Centennial Flashbacks
PI-Newsletter Logo
Opening of
A New Building
For Americas' Health


PHOTO BY EDWIN LOUREIRO, STAR STUDIOS
Streets sprinkled with early autumn drizzle
reflect headquarters' glow
New Shape
Brightens Cityscape

Headquarters for
Hemisphere Health
Lights Up

Newest shape in Washington is a gem-like headquarters for Western Hemisphere health, whose sparkle in the city is just three months old.

Neither a box, nor a variant of it, the structure instead is round- and crescent-formed--a dual-unit edifice made up of a 300-seat circular council chamber, and a half-moon-fashioned secretariat ten floors tall.

Catching eyes and turning heads since its formal unveiling September 27, the headquarters is new home for both the Pan American Health Organization, and regional office for the World Health Organization.

Dedication of the headquarters for hemisphere health occurred just two months shy of December 2, the 63rd anniversary of the world's oldest international health agency, an occupant of the new structure.

It was Westen Hemisphere statesmen who gave that agency life. Back in 1902, they voted it a budget of $5,000, for aid to nations in "the destruction of mosquitoes and other vermin," and for staff--but not for an office it could call its own.

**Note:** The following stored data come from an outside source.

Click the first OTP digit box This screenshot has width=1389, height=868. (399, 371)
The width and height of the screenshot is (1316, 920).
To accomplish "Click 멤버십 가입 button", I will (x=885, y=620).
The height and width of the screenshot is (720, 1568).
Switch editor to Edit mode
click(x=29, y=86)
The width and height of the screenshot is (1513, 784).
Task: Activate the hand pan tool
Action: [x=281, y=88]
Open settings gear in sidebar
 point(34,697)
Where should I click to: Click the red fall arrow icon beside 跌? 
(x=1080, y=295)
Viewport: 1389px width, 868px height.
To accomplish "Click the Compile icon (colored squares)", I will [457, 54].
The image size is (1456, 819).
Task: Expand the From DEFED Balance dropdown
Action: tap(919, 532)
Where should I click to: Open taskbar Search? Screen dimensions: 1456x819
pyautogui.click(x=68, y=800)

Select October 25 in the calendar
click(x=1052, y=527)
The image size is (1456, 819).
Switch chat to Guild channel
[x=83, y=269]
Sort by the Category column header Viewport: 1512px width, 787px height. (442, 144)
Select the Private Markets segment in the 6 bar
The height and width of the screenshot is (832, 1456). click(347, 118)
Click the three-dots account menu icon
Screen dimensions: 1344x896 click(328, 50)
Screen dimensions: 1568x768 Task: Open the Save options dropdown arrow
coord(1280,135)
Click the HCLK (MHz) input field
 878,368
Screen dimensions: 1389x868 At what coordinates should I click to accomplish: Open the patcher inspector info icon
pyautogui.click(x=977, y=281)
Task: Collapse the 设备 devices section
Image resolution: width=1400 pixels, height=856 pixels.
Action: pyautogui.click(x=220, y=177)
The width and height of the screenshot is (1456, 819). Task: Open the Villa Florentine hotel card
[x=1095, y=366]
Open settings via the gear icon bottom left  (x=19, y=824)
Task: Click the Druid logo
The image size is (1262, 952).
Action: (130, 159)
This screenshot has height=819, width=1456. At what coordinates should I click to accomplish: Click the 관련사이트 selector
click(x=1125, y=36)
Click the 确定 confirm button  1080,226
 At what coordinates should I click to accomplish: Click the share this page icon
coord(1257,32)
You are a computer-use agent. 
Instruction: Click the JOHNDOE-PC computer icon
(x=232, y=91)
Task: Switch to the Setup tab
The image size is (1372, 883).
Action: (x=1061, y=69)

A single room, 375 square feet in size for all its 11 employees, in a part of the Pan American Union building was the full measure of the turn-of-the-century office.

In the six decades since then however, it has changed many times over. In 1949, the hemisphere agency became WHO's regional office for the Americas, and in 1950, a specialized body of the Organization of American States.

Thus the new structure is joint headquarters of an inter-American as well as of a United Nations health organization.

This year the two organizations' combined budgets put more than $17 million into some 400 health projects throughout the continent.

And their staff number close to 1,000 public health experts and other international civil servants, of whom 700 are in Latin America and 300 here--the latter housed for the first time under one roof in a permanent home.

Milestones in the building's development are these:

  • President Dwight D. Eisenhower signed the bill in March 1960 donating the site, valued then at $1.1 million, as a U.S. gift.
  • About an acre in size, the land is not far from the Lincoln Memorial, U.S. Department of State, George Washington University, and the proposed site of the Kennedy Center for the Performing Arts.

    President Lyndon B. Johnson, and Vice-President Hubert H. Humphrey, then senators, strongly supported the bill.

  • The W. K. Kellogg Foundation of Battle Creek, Michigan, awarded grants in May 1961 and October 1962 totalling $5 million that paid most construction costs.
  • Under terms of the grant, 23 nations will repay the money over two decades. However, the Foundation has stipulated that repayments be spent on education, training, nutrition and water programs--thus in effect making a reinvestment in health.

  • Architect Roman Fresnedo Siri of Uruguay was named winner, in a hemisphere-wide competition to choose the building's design. He received $10,000 first prize October 1961, and soon after became associated with Justement, Elam, Callmer, and Kidd, a prominent Washington, D.C. architectural firm.

  • The American Construction Co. Inc., received the $4.5 million building contract in August 1963.

  • Dr. Emory W. Morris, Kellogg president, broke ground in official ceremonies September 1963.

  • And last September, ranking officials from all hemisphere countries capped developments as they witnessed the symbolic ceremony of presentation of the new headquarters to American nations.